First, rearrange the equation by expanding, simplifying, and using properties of summation. \begin{align*} \sum_{i=1}^{n} (x_i^2 + a^2 - 2ax_i + x_i^2) &= na^2 \\ \sum_{i=1}^{n} (a^2 + 2x_i^2 - 2ax_i) &= na^2 \\ na^2 + 2 \sum_{i=1}^{n} (x_i^2) - 2a \sum_{i=1}^{n} (x_i) &= na^2 \\ 2 \sum_{i=1}^{n} (x_i^2) - 2a \sum_{i=1}^{n} (x_i) &= 0 \\ \sum_{i=1}^{n} (x_i^2) - a \sum_{i=1}^{n} (x_i) &= 0 \end{align*} Next, we can try smaller values of $i$ to find patterns. If $i = 1$, then the equation becomes $x_1^2 - ax_1 = 0$, so $x_1 = 0$ or $x_1 = a$. If $i = 2$, we can graph the equation on the Cartesian plane (with axes as $x_1$ and $x_2$).
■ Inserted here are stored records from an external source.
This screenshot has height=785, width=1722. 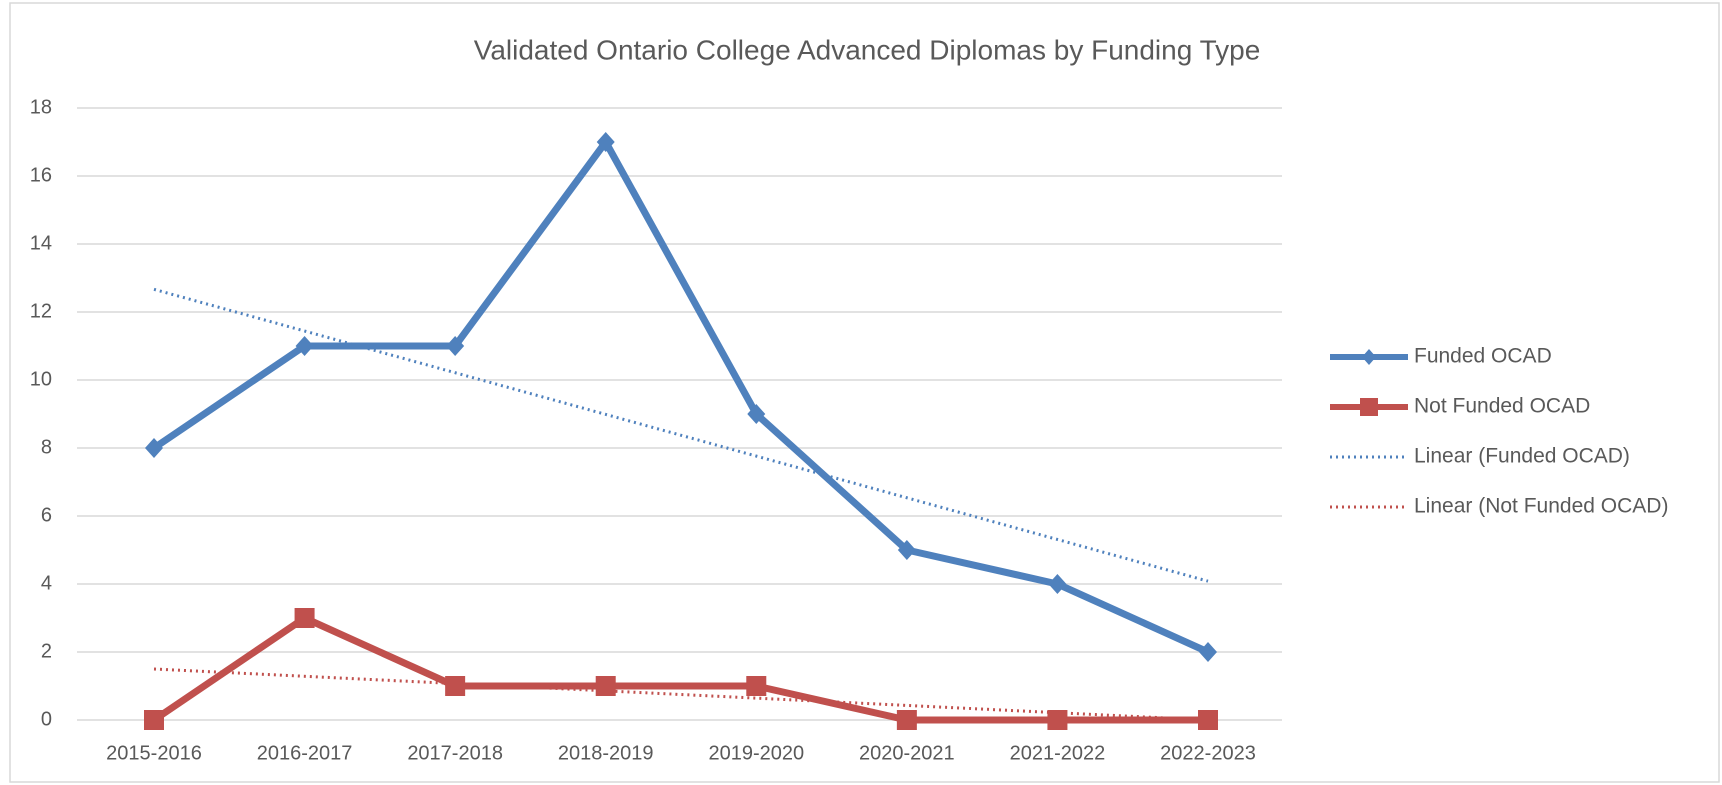 What do you see at coordinates (1058, 753) in the screenshot?
I see `x-tick-label: 2021-2022` at bounding box center [1058, 753].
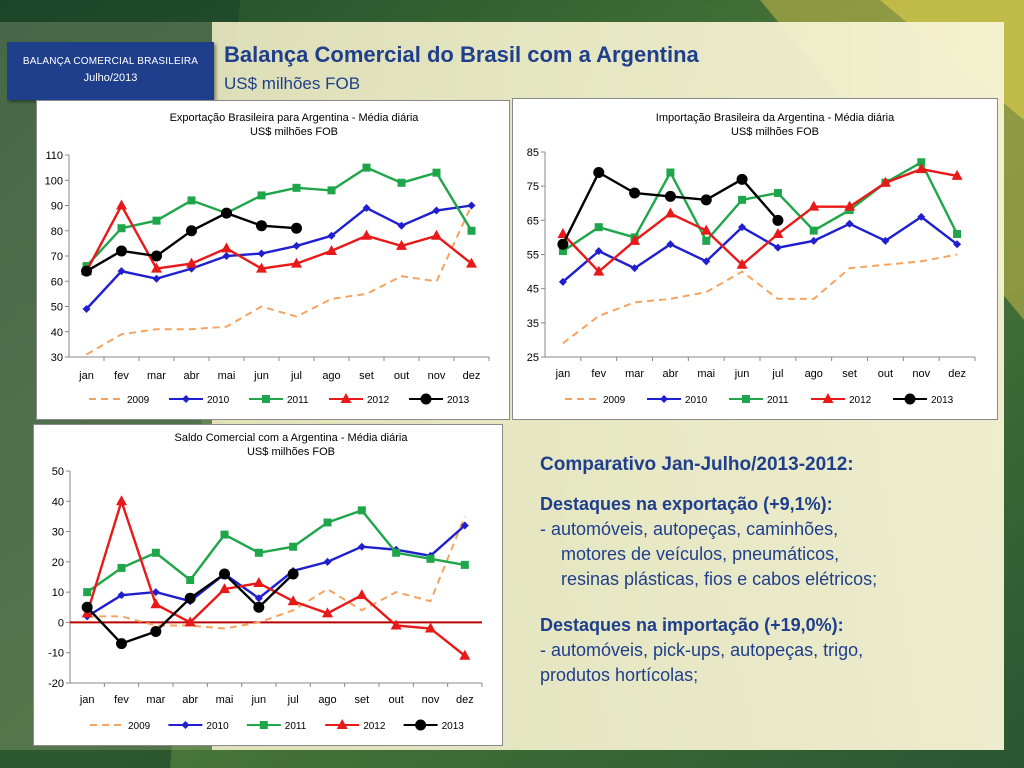 The width and height of the screenshot is (1024, 768). I want to click on y-tick-label: 30, so click(57, 358).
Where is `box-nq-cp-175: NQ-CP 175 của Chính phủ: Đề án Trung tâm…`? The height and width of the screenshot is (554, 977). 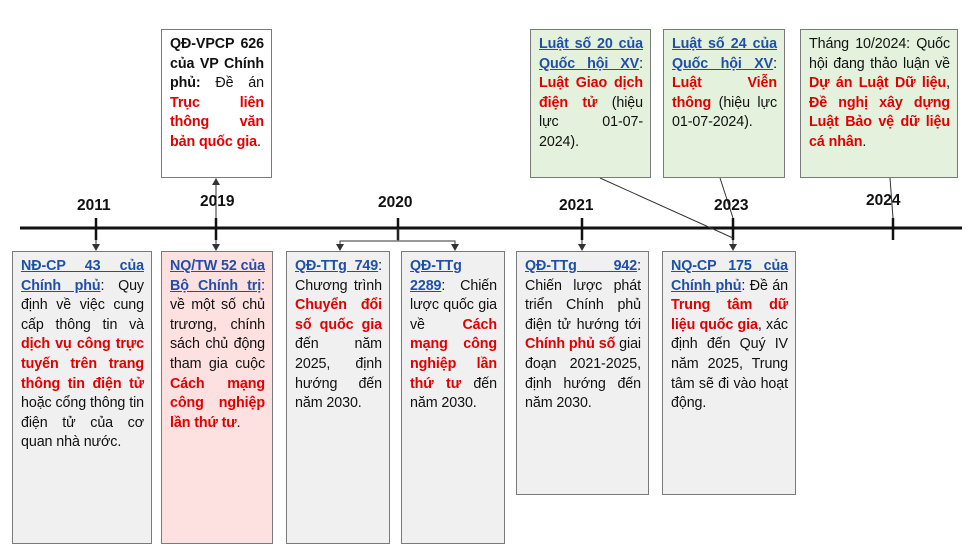 box-nq-cp-175: NQ-CP 175 của Chính phủ: Đề án Trung tâm… is located at coordinates (729, 373).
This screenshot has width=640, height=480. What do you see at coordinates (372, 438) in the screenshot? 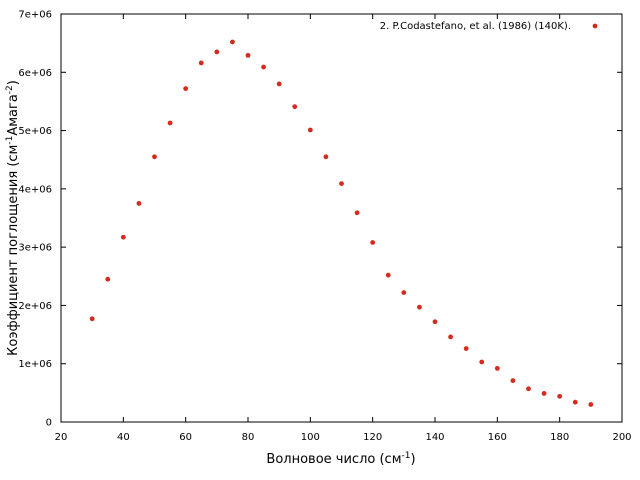
I see `x-tick-label: 120` at bounding box center [372, 438].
The equation is a circle, and from the bounds, the only solutions are $(0,0),(0,a),(a,0),(a,a)$. It seems as if the solution to the set involves only $0$ and $a$. To prove this, we need to prove that solutions involving only $0$ and $a$ would work and that no other solutions are possible.
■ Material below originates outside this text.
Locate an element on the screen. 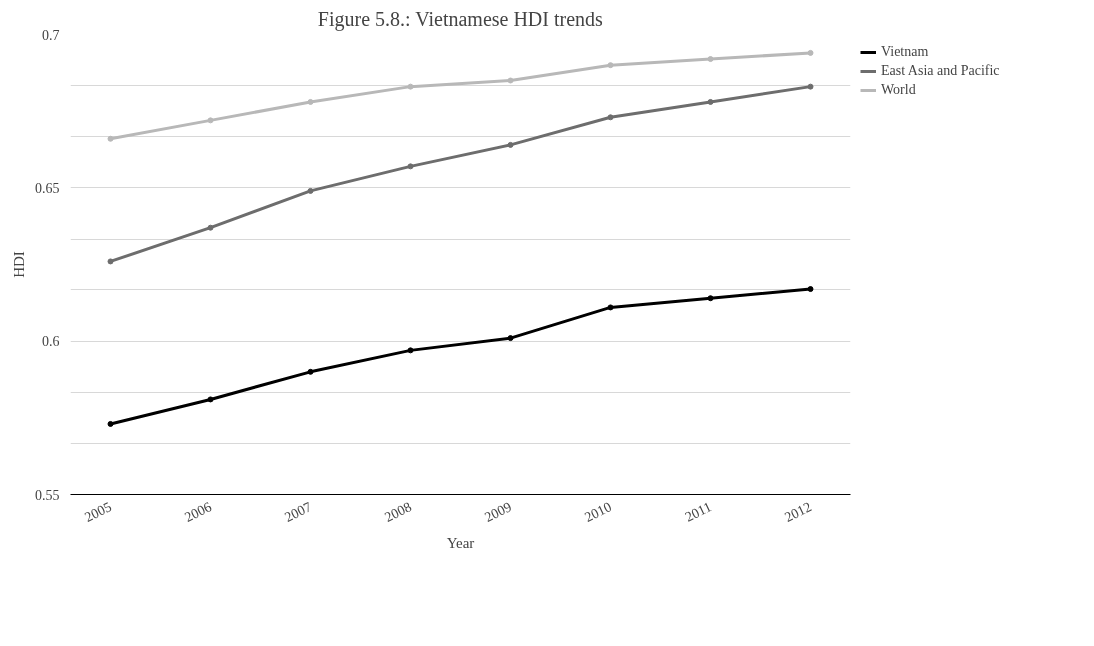 This screenshot has width=1094, height=646. y-tick-label: 0.7 is located at coordinates (51, 35).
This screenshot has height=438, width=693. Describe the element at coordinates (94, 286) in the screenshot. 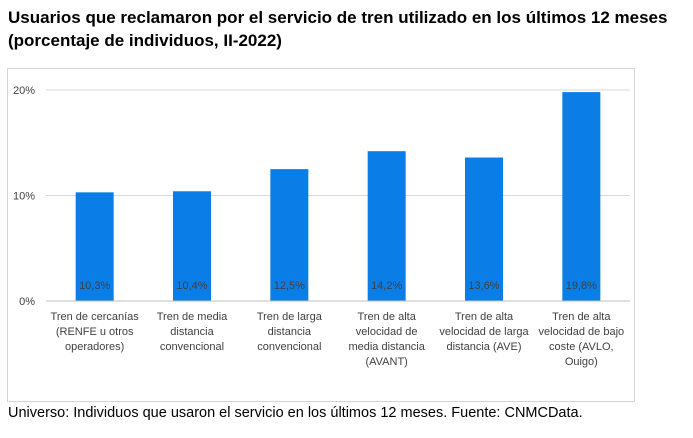

I see `data-label: 10,3%` at that location.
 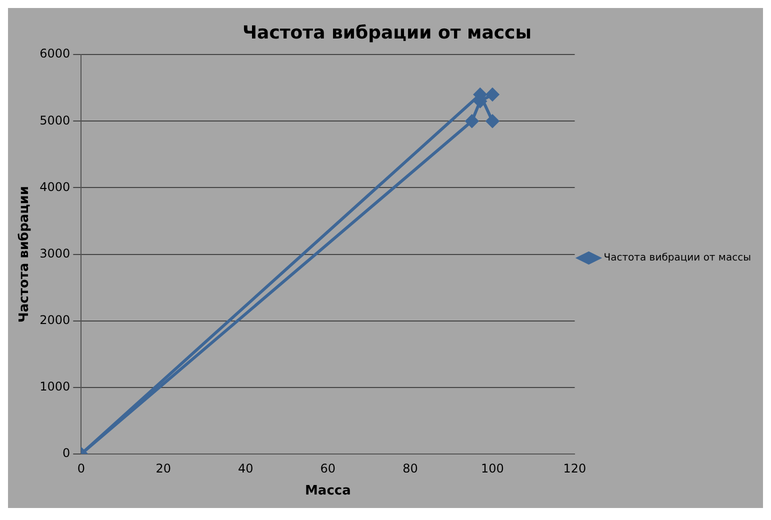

For the first part, we can use induction. The base case is already covered since the solutions for $i = 1$ are $x_1 = 0$ or $x_1 = a$. For the inductive step, assume that $\sum_{i=1}^{n}(x_i^2+(a-x_i)^2)= na^2$, where $x_i = 0$ or $x_i = a$ for integer values of $i$. If $x_{i+1} = 0$, then $x_{i+1}^2+(a-x_{i+1})^2 = a^2$, and if $x_{i+1} = a$, then $x_{i+1}^2+(a-x_{i+1})^2 = a^2$. Thus, $\sum_{i=1}^{n}(x_i^2+(a-x_i)^2) + x_{i+1}^2+(a-x_{i+1})^2 = (n+1)a^2$. The inductive step holds, so solutions are all ordered pairs $(x_1, x_2, \cdots x_n)$ where $x_i = 0$ or $x_i = a$ for integer values of $i$.
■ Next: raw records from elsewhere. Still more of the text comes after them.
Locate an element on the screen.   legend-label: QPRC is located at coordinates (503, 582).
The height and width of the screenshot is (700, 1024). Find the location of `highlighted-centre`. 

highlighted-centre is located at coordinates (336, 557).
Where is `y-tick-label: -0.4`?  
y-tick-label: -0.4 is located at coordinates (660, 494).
For the second part, note that we can complete the square for $x_i$ to get $(x_1 - \tfrac{a}{2})^2 + (x_2 - \tfrac{a}{2})^2 + \cdots (x_n - \tfrac{a}{2})^2 = \tfrac{na^2}{4}$. We know that for integer values of $i$, $0 \le x_i \le a$, so $-\tfrac{a}{2} \le x_i - \tfrac{a}{2} \le \tfrac{a}{2}$. Thus, $(x_i - \tfrac{a}{2})^2 \le \tfrac{a^2}{4}$.

If $x_i = a$ or $x_i = 0$, then $(x_i - \tfrac{a}{2})^2 \le \tfrac{a^2}{4}$. If $x_i \ne 0, a$, then $0 < x_i < a$, so $(x_i - \tfrac{a}{2})^2 < \tfrac{a^2}{4}$. WLOG, let $0 < x_1 < a$, making $(x_1 - \tfrac{a}{2})^2 < \tfrac{a^2}{4}$. Thus, $\sum_{i=1}^n (x_i - \tfrac{a}{2})^2 < \tfrac{na^2}{4}$, so there are no solutions where $x_i \ne 0, a$.

Thus, for each $x_i$ in the solution to the original equation, where $i$ is an integer, $x_i$ can only equal $0$ or $a$. Therefore, there are $\boxed{2^n}$ ordered pairs that are solutions to the equation.